▶ Task
Could you please reproduce all the records below exactly, leaving out the images?

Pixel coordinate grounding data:

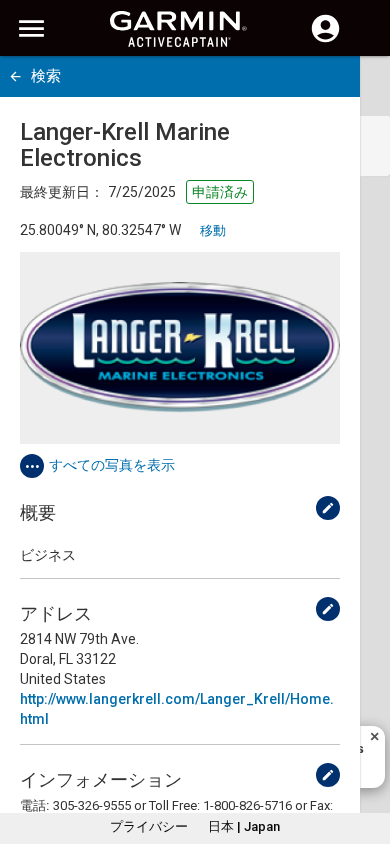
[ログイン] (325, 40)
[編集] (328, 508)
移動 (213, 230)
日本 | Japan (244, 826)
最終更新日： (62, 192)
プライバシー (149, 826)
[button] (365, 753)
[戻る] (15, 76)
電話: (34, 805)
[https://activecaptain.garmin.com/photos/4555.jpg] (180, 348)
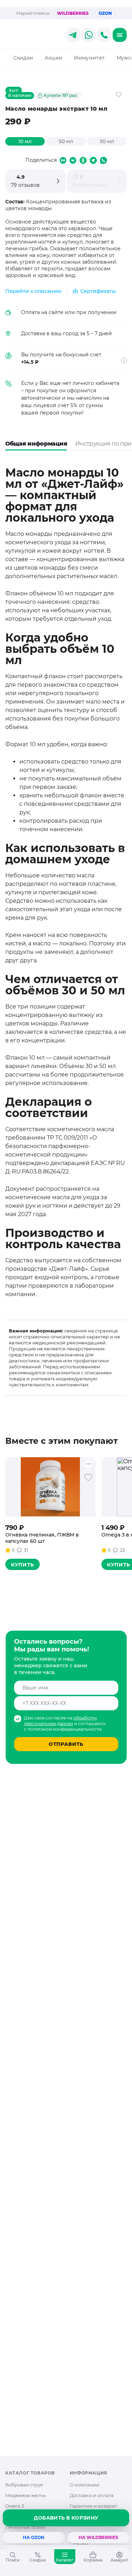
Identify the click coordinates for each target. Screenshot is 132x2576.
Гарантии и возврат (93, 2506)
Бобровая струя (24, 2485)
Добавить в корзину (66, 2518)
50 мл (66, 141)
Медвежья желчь (25, 2495)
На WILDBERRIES (98, 2537)
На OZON (33, 2537)
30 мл (107, 141)
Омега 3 (14, 2506)
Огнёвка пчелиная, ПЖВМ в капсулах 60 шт (42, 1538)
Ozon (105, 13)
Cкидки (23, 58)
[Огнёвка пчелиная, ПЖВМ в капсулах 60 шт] (50, 1486)
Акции (53, 58)
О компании (84, 2485)
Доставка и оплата (92, 2495)
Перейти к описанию (33, 291)
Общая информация (36, 443)
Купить (22, 1565)
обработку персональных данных (60, 1720)
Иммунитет (89, 58)
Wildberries (73, 13)
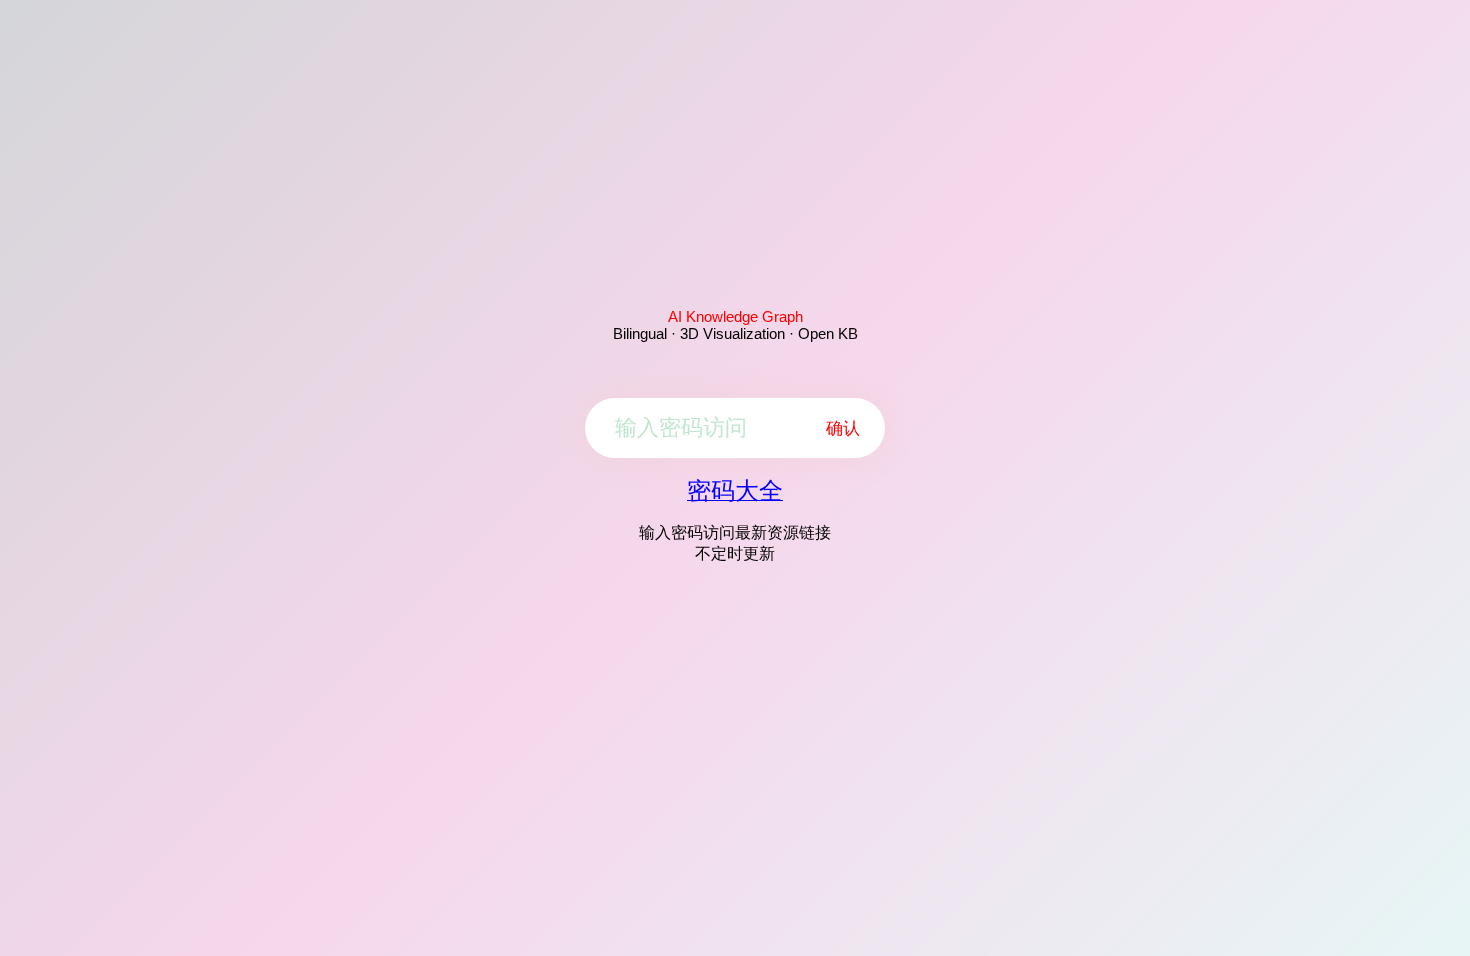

▶ Solution to the exercise
[ログイン] (325, 40)
[編集] (328, 508)
移動 (213, 230)
日本 | Japan (244, 826)
最終更新日： (62, 192)
プライバシー (149, 826)
[button] (365, 753)
[戻る] (15, 76)
電話: (34, 805)
[https://activecaptain.garmin.com/photos/4555.jpg] (180, 348)
Identify the click coordinates for each target. Screenshot is 132x2576.
Гарантии и возврат (93, 2506)
Бобровая струя (24, 2485)
Добавить в корзину (66, 2518)
50 мл (66, 141)
Медвежья желчь (25, 2495)
На WILDBERRIES (98, 2537)
На OZON (33, 2537)
30 мл (107, 141)
Омега 3 (14, 2506)
Огнёвка пчелиная, ПЖВМ в капсулах 60 шт (42, 1538)
Ozon (105, 13)
Cкидки (23, 58)
[Огнёвка пчелиная, ПЖВМ в капсулах 60 шт] (50, 1486)
Акции (53, 58)
О компании (84, 2485)
Доставка и оплата (92, 2495)
Перейти к описанию (33, 291)
Общая информация (36, 443)
Купить (22, 1565)
обработку персональных данных (60, 1720)
Иммунитет (89, 58)
Wildberries (73, 13)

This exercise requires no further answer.